Set down a word-for-word copy of the data below, limited to the lines from the first through the line with "You are a computer-use agent.".

Stored data entries
=== Begin Enclosure ===

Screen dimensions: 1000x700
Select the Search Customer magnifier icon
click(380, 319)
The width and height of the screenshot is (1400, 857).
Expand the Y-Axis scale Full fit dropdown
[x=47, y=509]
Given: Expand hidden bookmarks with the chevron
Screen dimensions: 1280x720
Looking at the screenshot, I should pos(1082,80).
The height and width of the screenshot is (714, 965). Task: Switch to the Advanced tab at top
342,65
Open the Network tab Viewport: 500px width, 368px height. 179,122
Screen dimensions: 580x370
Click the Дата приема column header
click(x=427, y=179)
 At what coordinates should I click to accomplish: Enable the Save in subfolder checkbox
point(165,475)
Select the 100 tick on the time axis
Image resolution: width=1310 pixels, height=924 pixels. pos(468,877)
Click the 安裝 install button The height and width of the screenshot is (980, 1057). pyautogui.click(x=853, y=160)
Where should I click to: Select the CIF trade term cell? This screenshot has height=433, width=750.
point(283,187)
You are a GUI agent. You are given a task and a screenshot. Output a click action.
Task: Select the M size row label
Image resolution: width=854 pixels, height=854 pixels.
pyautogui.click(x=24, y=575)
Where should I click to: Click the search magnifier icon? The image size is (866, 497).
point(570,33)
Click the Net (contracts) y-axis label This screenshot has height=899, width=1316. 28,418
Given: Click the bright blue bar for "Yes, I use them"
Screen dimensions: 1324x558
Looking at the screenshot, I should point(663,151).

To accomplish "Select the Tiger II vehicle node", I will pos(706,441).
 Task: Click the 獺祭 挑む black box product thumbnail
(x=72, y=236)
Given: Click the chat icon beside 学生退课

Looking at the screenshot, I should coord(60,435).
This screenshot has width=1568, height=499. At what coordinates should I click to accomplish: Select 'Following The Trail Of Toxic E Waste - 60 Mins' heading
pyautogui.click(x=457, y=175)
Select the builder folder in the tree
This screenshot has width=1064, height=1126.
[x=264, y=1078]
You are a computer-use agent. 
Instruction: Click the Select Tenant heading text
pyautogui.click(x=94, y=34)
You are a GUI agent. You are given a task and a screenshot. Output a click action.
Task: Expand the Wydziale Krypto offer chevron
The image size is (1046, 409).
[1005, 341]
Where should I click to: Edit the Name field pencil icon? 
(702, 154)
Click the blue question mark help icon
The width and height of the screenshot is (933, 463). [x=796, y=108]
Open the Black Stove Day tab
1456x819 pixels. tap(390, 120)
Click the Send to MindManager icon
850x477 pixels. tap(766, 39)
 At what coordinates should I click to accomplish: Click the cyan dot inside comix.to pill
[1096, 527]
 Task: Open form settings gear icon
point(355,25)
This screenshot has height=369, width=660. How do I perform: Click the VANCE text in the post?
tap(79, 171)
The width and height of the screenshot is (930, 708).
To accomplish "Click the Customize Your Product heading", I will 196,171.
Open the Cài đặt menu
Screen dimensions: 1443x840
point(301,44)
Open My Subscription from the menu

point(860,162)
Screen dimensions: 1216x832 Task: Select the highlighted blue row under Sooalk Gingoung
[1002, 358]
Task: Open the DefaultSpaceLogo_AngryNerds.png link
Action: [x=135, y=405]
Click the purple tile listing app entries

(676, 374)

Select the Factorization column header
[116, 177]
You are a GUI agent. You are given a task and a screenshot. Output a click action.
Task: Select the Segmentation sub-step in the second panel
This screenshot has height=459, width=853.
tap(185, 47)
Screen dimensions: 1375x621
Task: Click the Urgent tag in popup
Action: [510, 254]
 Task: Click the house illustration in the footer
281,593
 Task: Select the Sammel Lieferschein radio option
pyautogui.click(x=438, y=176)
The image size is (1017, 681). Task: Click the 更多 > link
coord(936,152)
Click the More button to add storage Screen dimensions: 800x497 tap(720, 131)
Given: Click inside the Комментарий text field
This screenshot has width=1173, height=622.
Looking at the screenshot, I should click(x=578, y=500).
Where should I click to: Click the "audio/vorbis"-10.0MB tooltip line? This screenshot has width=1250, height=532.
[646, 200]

=== End Enclosure ===

**YOUR RESPONSE:**
Screen dimensions: 1000x700
Select the Search Customer magnifier icon
click(380, 319)
The width and height of the screenshot is (1400, 857).
Expand the Y-Axis scale Full fit dropdown
[x=47, y=509]
Given: Expand hidden bookmarks with the chevron
Screen dimensions: 1280x720
Looking at the screenshot, I should pos(1082,80).
The height and width of the screenshot is (714, 965). Task: Switch to the Advanced tab at top
342,65
Open the Network tab Viewport: 500px width, 368px height. 179,122
Screen dimensions: 580x370
Click the Дата приема column header
click(x=427, y=179)
 At what coordinates should I click to accomplish: Enable the Save in subfolder checkbox
point(165,475)
Select the 100 tick on the time axis
Image resolution: width=1310 pixels, height=924 pixels. pos(468,877)
Click the 安裝 install button The height and width of the screenshot is (980, 1057). pyautogui.click(x=853, y=160)
Where should I click to: Select the CIF trade term cell? This screenshot has height=433, width=750.
point(283,187)
You are a GUI agent. You are given a task and a screenshot. Output a click action.
Task: Select the M size row label
Image resolution: width=854 pixels, height=854 pixels.
pyautogui.click(x=24, y=575)
Where should I click to: Click the search magnifier icon? The image size is (866, 497).
point(570,33)
Click the Net (contracts) y-axis label This screenshot has height=899, width=1316. 28,418
Given: Click the bright blue bar for "Yes, I use them"
Screen dimensions: 1324x558
Looking at the screenshot, I should point(663,151).

To accomplish "Select the Tiger II vehicle node", I will pos(706,441).
 Task: Click the 獺祭 挑む black box product thumbnail
(x=72, y=236)
Given: Click the chat icon beside 学生退课

Looking at the screenshot, I should coord(60,435).
This screenshot has width=1568, height=499. At what coordinates should I click to accomplish: Select 'Following The Trail Of Toxic E Waste - 60 Mins' heading
pyautogui.click(x=457, y=175)
Select the builder folder in the tree
This screenshot has width=1064, height=1126.
[x=264, y=1078]
You are a computer-use agent. 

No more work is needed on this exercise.